Today I saw one of my favorite publications, Harvard Business Review, ask a more general question: Has the U.S. Health Technology Sector Run Out of Gas ? There is a discussion of lack of innovation in pharma, medical devices, and our health IT industry. Here’s what they said about the IT sector:
Enterprise clinical information technology seems to have hit a similar flat spot. The major commercial IT platforms for hospitals and health systems are more than a decade old. Some of the older platforms are written in antique computer languages like COBOL and MUMPS, which predate the Internet by 20 years. Despite a societal investment of more than $100 billion, these tools have yet to demonstrate that they can reduce the cost or improve the efficiency of patient care. They remain cumbersome, expensive to install, maintain and operate. The user interfaces feel a lot like Windows 95 in an iPhone era.
What happened to the medical technology field? It certainly hasn’t been a shortage of cash, or of research investment. It seems like the process of commercialization of medical innovation has broken down.

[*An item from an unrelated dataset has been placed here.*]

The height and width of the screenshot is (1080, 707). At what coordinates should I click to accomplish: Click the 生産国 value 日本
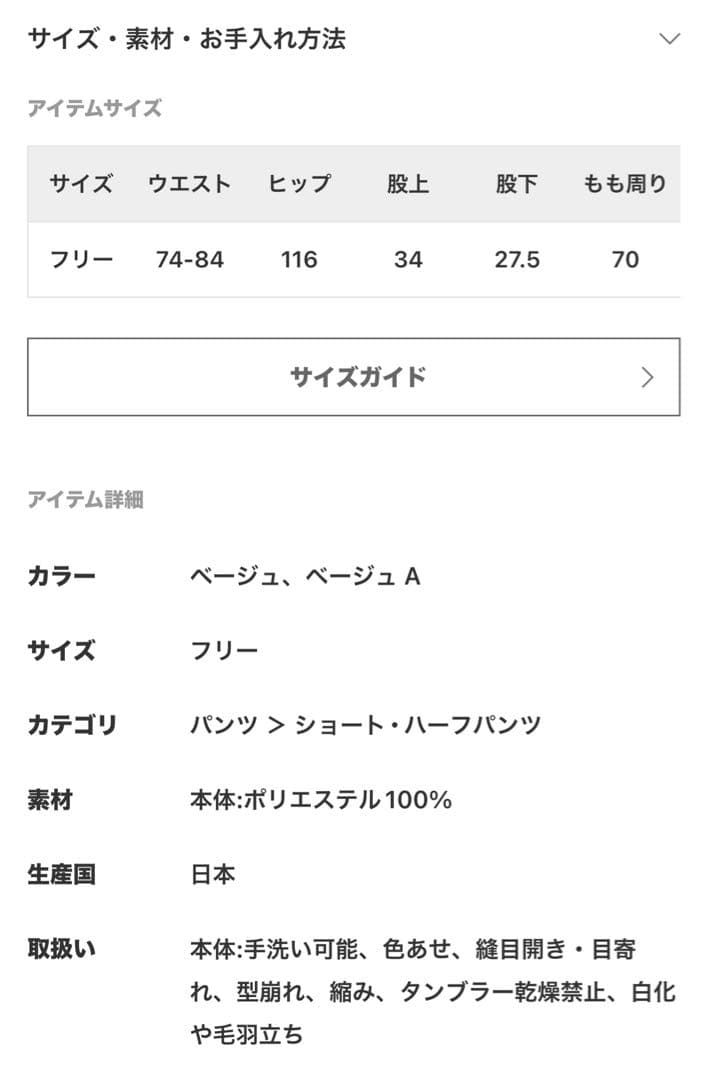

The HBR article points to the following likely causes:
Size Is Actually a Handicap
Losing the Competition for Global Talent
They conclude by offering the following vague and general suggestion:
Medical technology firms must create environments where the brightest minds from around the world want to come to work, a viable alternative to venture backed start-ups or academia. They must create a responsive, risk seeking, fast-to-fail, but also fast-to-succeed and fast-to-market corporate culture. It isn’t continual refinement of mature technology platforms that will get the job done. To create definitive solutions to complex disease problems, we’re going to need a new generation of knowledge-driven executives who actively seek and master risk.